企業が行うシステム開発は年々複雑化してきています。そのため、いきなり開発を行うのではなく、事前にしっかり事業戦略やIT戦略を練る必要があります。
ITストラテジストは企業の課題を解決するための戦略を検討し、経営陣に提案します。経営陣からフィードバックをもらい、さらに戦略を練っていきます。
②技術動向の分析
ITストラテジストは技術動向の分析を行う必要があります。
現在どの技術分野が主流となっているか分析し、企業課題を解決するにはどの技術を使えば良いか検討していきます。
日本の情報だけでなく海外の情報もキャッチすることが重要です。海外の方がIT技術に関しては先端を走っている場合が多いですし、日本の経営者は海外情報に関して疎い場合が多いからです。
③システム化計画の作成
事業戦略を検討したら、戦略を実現するためにどのようなシステムが必要かを考え、システム化計画の作成を行います。
システムのアーキテクチャをどうすべきか検討します。最近はシステムが複雑化する傾向があるため、アーキテクチャなしにいきなり設計を行うのは難しくなっています。
アーキテクチャ構築とともに、システムの運用方針や評価方針、トラブル時の解決フローなども検討していきます。これらはシステムの品質を担保するのに必要な工程です。
④マネジメント
アーキテクチャの開発が完了すれば、システムの設計・開発のフェーズに入ります。システムエンジニアやプログラマーに仕事を依頼し、ITストラテジストはマネジメントを行います。

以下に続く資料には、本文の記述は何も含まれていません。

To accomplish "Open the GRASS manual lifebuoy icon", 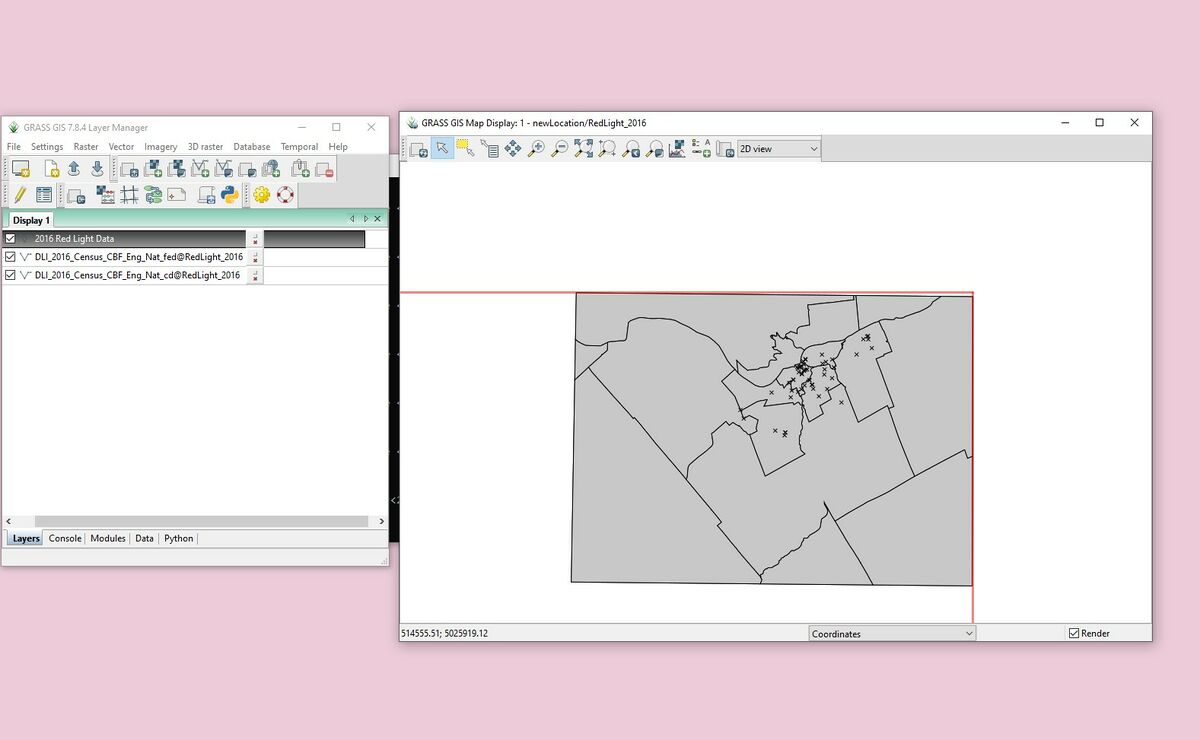I will coord(285,195).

システム開発全体のスケジュール管理やトラブル解決、プロジェクト終了後の全体の評価など、一般的なマネジメント業務を担当します。
市場価値の高いITストラテジストに転職するには?
続いて、ITストラテジストに転職する方法について解説します。ITストラテジストは希少なポジションですので、転職難易度は非常に高いと言えます。
ITストラテジストを目指す場合、次の3つの方法を取ることをおすすめします。
- ①上流工程の経験を積む
- ②ハイクラス向けのエージェントを使う
- ③資格を獲得する
1つ1つの方法について詳しく解説していきますね。
①上流工程の経験を積む
1つ目は上流工程の経験を積むことです。
プロジェクトマネジメントなどの上流工程の経験を積むことで上層部との接点が増えるため、経営者目線を培うことが可能です。社内で小規模なプロジェクトが発生した場合、率先してマネージャーに推薦されるように動きたいところです。
IT戦略を考えて実行する経験を積むことで、転職時にアピールできることを増やしていきます。
②ハイクラス向けのエージェントを使う
2つ目はハイクラス向けのエージェントを使うことです。
ハイクラス向けエージェントには、年収1,000万を超える求人や管理職求人が多くあり、それらの求人に転職することで市場価値を高めることが可能です。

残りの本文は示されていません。